Terminal idiots: nobody's dumber at buying computers than Uncle Sam

Washington Monthly, June, 1993 by Frank Greve

Other federal computer follies are so dumb they're tragicomic:

* Air Force systems engineers spent $1.6 billion to modernize the attack warning center at Cheyenne Mountain, Colorado, without ever determining whether adequate electrical power is available for the new computers. It isn't--no small problem for a complex required to be self-sufficient in wartime.

* The Veterans Benefit Administration, concerned that it took an average of 151 days to decide whether a veteran was disabled, spent $94 million on new computers to speed up claims. Now it takes 140 days.

* The Farmers Home Administration invested $500 million in computers five years ago to manage mortgage loans at the county level. But local officials still use color-coded paper files because the Agriculture Department has yet to devise functional software.

* The National Institutes of Health spent $200 million on a mainframe system to assist researchers pushing the frontiers of biomedical research." Small problem: "We're not using it," says biologist Alasdair Steven. Researchers prefer personal computers.

* Defense Department doctors didn't have much say in a $500 million system to computerize care records for their 2 million patients. Now hospital doctors refuse to use what one Walter Reed physician described in recent E-mail as "a monstrous mish-mash of second-rate, poorly designed programs."

Rotten apples

Who's making these dumb decisions? Often someone who's no longer around. If procurements take four years, there's a high mathematical probability that the person who put in the order is long gone when the full scope of the disaster becomes clear. Moreover, because service and even hardware contracts are regularly recomputed, the company that provided the machines and programmed the system may not be around either.

The result is often a mess: an IBM mainframe, an Amdahl front end processor, storage from Storage Tech, a network courtesy of AT&T, and user terminals provided by Sun. "If something goes wrong, you've got to wonder whether it's the Sun platform, the Amdahl front end, the IBM mainframe . . . . Servicing becomes a very complex problem," says Treasury's Broadbent.

At one time, federal managers didn't really shop for their computers; they simply and reflexively bought IBM. The practice so offended House Government Operations Committee chairman Jack Brooks, a Texas Democrat, that he used the 1984 Competition in Contracting Act to open up the computer markets. Among the measures is a special General Services Board of Contract Appeals that has decided in favor of bid protesters in more than a third of all challenges brought in recent years.

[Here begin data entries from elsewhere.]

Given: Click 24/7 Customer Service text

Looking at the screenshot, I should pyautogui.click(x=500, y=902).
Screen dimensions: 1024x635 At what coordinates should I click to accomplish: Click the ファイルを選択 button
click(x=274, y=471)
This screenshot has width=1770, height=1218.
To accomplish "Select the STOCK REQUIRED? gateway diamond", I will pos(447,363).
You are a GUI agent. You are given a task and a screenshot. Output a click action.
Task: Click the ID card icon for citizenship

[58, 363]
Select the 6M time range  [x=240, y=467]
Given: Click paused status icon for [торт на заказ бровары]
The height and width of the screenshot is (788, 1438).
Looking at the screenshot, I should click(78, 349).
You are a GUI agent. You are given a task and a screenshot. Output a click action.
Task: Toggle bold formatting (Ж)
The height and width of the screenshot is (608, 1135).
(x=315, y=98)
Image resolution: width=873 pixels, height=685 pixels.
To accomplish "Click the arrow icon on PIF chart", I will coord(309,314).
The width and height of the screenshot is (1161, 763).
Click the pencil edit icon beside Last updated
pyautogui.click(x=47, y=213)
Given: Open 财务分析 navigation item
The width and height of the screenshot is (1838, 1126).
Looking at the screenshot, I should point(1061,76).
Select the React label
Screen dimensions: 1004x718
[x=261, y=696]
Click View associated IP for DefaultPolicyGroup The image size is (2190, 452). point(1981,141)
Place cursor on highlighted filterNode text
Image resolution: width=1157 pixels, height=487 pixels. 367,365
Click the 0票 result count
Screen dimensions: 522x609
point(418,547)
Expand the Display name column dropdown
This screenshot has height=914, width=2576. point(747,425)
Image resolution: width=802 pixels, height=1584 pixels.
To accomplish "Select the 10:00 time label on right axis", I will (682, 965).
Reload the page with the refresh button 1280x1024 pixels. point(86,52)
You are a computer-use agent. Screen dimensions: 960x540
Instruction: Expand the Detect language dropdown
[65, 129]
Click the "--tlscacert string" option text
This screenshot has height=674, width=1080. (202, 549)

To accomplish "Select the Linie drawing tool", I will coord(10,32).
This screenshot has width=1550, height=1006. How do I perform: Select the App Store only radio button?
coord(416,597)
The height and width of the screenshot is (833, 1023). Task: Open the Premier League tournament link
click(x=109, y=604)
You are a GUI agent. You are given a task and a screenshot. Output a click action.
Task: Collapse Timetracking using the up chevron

Not surprisingly, this sympathetic court has brought out the caution in bureaucrats and the litigiousness in losing bidders, and it is widely blamed for slowing computer acquisitions.

The jobs for which Washington needs computers are already convoluted. Programming the tax system of tomorrow, for instance, will take an estimated 2 million lines of flawless programming compared to the 40,000 it takes IBM to handle its payroll. "It's a mass delusion for us to pretend we know how to build the enormous systems we need," says Rona Stillman, chief computer scientist for the GAO. "When we've tried to, they've almost universally been failures."